Open HahaLan97 opened 2 months ago
I found out that from the beginning, which I mean the mlir program generated from torch-mlir, has this generic op, which input and output are in different shapes as this:
%58 = linalg.generic {indexing_maps = [#map5, #map1], iterator_types = ["parallel", "parallel", "parallel", "parallel"]} ins(%57#1 : tensor<1x1xf32>) outs(%57#0 : tensor<1x512x1x1xf32>) {
^bb0(%in: f32, %out: f32):
%65 = arith.divf %out, %in : f32
linalg.yield %65 : f32
} -> tensor<1x512x1x1xf32>
But because the sizes are both 1, so it'll apply the pattern SplitElementwiseGenericOp
in the simplify-copy
pass, which will definitely cause the error due to impossible creating of memref::CopyOp
.
However, you're using applyPatternsAndFoldGreedily
, so I added one check in the pattern. If the shapes are indeed different, this pattern will fail and the pass still goes on. Then it works perfectly with generating the correct affine loops.
Furthermore, the resnet18 stucked at the pass func-preprocess
, because of the patterns aiming to convert two integer arithmetic operations, i.e. arith.addi
and arith.muli
. The cause of these is because you use:
if (auto lhs = add.getLhs().getDefiningOp<arith::ConstantIndexOp>(); isValidDim(add.getRhs()))

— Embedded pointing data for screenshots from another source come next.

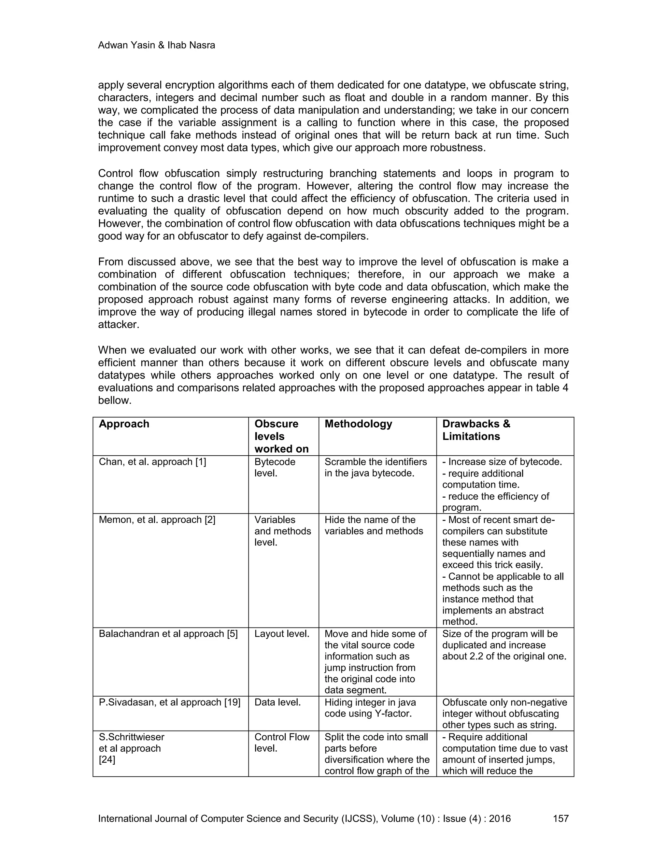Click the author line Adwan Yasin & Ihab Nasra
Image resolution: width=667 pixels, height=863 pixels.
pos(156,46)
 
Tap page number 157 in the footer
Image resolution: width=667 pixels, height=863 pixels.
pos(560,818)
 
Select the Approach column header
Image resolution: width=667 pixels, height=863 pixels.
pos(124,424)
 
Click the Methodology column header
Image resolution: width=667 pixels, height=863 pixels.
pos(358,424)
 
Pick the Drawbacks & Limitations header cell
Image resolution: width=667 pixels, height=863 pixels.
pos(476,430)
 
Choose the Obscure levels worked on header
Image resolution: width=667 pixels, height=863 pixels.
pos(281,436)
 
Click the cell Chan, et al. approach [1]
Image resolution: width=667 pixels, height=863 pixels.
pos(152,462)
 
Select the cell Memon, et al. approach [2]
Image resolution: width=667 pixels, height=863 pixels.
pos(157,520)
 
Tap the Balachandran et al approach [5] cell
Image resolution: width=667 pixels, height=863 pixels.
pos(168,634)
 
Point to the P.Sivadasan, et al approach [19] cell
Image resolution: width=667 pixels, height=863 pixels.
pos(169,702)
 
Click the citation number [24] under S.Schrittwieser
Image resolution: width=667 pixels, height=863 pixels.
pos(107,759)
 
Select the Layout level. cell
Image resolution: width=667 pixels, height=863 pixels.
pos(281,634)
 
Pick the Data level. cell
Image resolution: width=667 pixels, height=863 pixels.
pos(277,702)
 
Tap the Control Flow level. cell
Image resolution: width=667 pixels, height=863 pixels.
pos(281,743)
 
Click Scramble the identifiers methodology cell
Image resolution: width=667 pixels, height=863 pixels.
pos(376,467)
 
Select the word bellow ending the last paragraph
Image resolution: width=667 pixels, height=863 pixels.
pos(115,400)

here, which will only examine if isValidDim is true. Change to this fix the error:
auto lhs = add.getLhs().getDefiningOp<arith::ConstantIndexOp>();
if (lhs != nullptr && isValidDim(add.getRhs())) {
// code
}
The other three CNNs don't have the same problem as resnet18 because they don't have such GenericOp from torch-mlir and there is no integer op. I put all the changes in my forked repo and opened this PR, hope it looks good to you.
P.S.
As title I've run into this error when trying to use the scaleflow-pytorch-pipeline on the generated mlir code.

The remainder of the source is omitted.